Preliminary data from a Phase I dose escalation study (NCT03960840) of rapca-cel was presented at ASH, from patients with R/R DLBCL in the 3L. Out of 28 evaluable patients, 65% achieved a complete response (CR) and the median duration of response was not reached at a follow-up of 10 months. Some of the data presented also suggested a T-cell expansion comparable to Kymriah at a much lower dose (25-fold). The side-effect profile seems consistent with other CAR-T products—7% of patients experienced Grade III neurotoxicity, deemed manageable by the investigators.

While this data is too preliminary to draw conclusions from, rapca-cel is certainly a product worth studying in a large-scale clinical trial, which however will have to be versus SOC CAR-T. Even if it demonstrates non-inferiority to other CAR-Ts, rapca-cel would still have the logistical upper hand. GlobalData’s Drug Sales Database projects an entry into the market for rapca-cel as early as 2026.

A new target emerges in multiple myeloma

The bispecific antibody space in MM is growing, with the recent FDA approval of J&J’s BCMA/CD3 antibody Tecvayli (teclistamab) and the movement of competing drugs in late-stage clinical trials. J&J has also gone after a novel target in MM, GPRC5D, a receptor highly expressed in transformed plasma cells, with talquetamab.
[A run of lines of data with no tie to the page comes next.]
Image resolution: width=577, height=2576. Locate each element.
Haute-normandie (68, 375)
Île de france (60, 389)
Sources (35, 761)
New results from the Phase I/II MonumenTAL-1 study presented at ASH make talquetamab a formidable new addition to the physicians’ armamentarium for R/R patients. Out of 143 patients treated with 0.4mg/kg talquetamab, and having received a median of five previous lines of therapy, the overall response rate (ORR) was 73%. The incidence of cytokine release syndrome (CRS), a known concern for bispecifics, was 79%, only 2% of which were higher than Grade III.
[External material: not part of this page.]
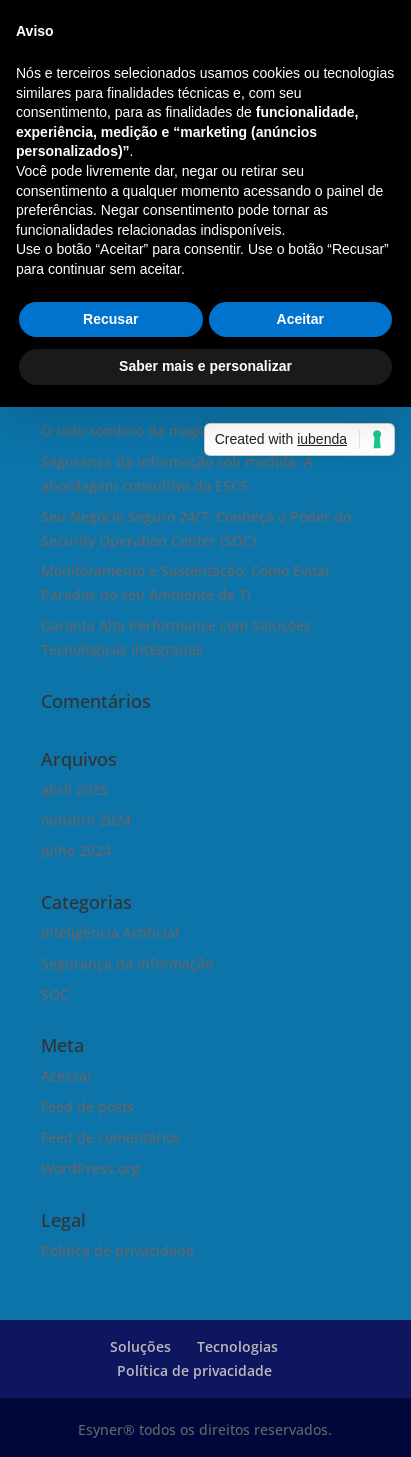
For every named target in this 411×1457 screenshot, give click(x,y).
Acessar (67, 1075)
Tecvayli received marketing authorisation with very similar data, and the advantage of talquetamab is its novel mechanism of action, which will allow patients refractory to anti-BCMA therapeutics to be treated. Therefore, an accelerated approval is not out of the question, especially since the drug has already received breakthrough therapy and orphan drug designations by the FDA.  
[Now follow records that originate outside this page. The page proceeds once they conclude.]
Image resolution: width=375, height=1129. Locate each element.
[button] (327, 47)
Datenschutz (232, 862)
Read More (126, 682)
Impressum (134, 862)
Odronextamab could be the next big player in follicular lymphoma

FL is an indolent type of B-NHL, for which anti-CD20 bispecifics already exist in the market, such as Roche’s Lunsumio (mosunetuzumab), approved by the EMA. Regeneron’s bispecific odronextamab reported new data from its pivotal Phase II study ELM-2 in R/R patients with Grade I–IIIa FL: 85 patients who received a median of three previous lines of therapy demonstrated an 81% ORR to odronextamab, and a median progression-free survival (mPFS) of 20.2 months. A dosing step-up infusion protocol largely prevented CRS of Grade III or higher.

This data is deemed great for this patient population, and given that Regeneron has already marked the trial as pivotal, it is likely that a regulatory submission will follow soon. GlobalData’s Drugs Database forecasts odronextamab to reach $515m in peak sales by 2028, versus $900m by 2028 for its competitor Lunsumio.